:: INPUT MATERIAL ::
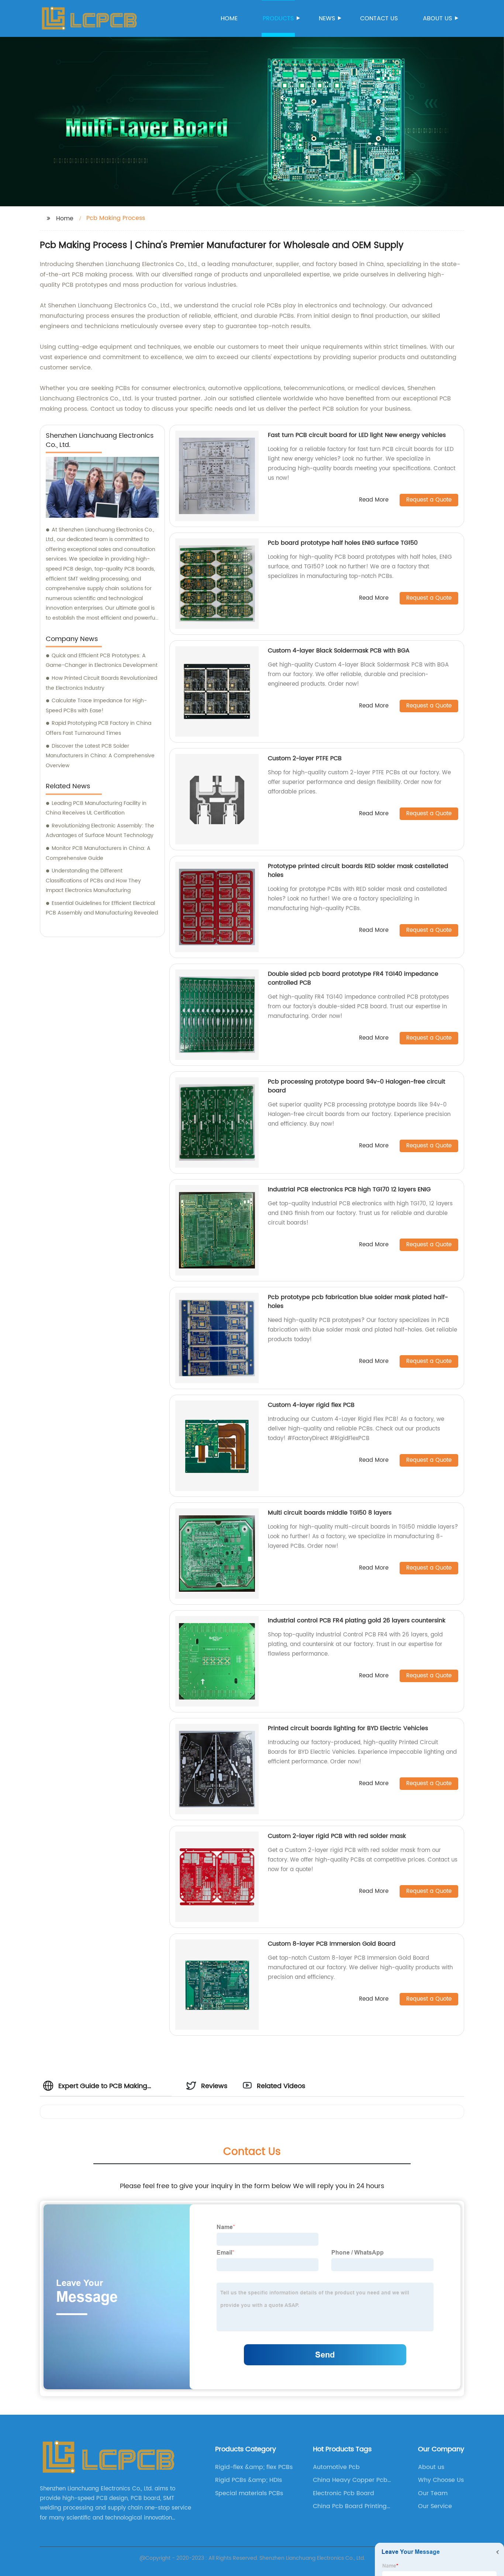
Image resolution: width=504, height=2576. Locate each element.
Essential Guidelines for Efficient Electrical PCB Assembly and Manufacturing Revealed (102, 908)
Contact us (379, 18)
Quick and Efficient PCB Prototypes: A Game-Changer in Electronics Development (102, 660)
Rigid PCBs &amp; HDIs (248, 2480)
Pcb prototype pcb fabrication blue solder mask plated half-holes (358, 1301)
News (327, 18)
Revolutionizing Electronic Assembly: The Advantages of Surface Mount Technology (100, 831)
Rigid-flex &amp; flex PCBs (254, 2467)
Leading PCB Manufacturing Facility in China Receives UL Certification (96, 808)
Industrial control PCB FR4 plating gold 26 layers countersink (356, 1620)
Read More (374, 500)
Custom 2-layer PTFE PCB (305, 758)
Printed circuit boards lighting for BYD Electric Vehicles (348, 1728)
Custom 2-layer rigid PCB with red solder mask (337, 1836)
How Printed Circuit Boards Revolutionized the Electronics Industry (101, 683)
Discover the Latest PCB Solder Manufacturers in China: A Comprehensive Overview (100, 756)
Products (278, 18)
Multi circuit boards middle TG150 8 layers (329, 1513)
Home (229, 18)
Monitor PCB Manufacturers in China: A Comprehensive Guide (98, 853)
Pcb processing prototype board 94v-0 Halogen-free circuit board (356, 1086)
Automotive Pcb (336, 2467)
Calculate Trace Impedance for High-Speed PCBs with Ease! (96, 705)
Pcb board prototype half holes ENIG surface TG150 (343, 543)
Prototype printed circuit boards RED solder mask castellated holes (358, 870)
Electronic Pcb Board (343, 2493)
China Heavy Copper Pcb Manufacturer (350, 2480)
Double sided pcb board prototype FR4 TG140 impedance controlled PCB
:::
DESCRIPTION OF THE TASK: Above are the entries. Quote exactly the lines from the one bearing "Custom 2-layer rigid" through the one bearing "Products (278, 18)".

RESULT OF THE TASK:
Custom 2-layer rigid PCB with red solder mask (337, 1836)
How Printed Circuit Boards Revolutionized the Electronics Industry (101, 683)
Discover the Latest PCB Solder Manufacturers in China: A Comprehensive Overview (100, 756)
Products (278, 18)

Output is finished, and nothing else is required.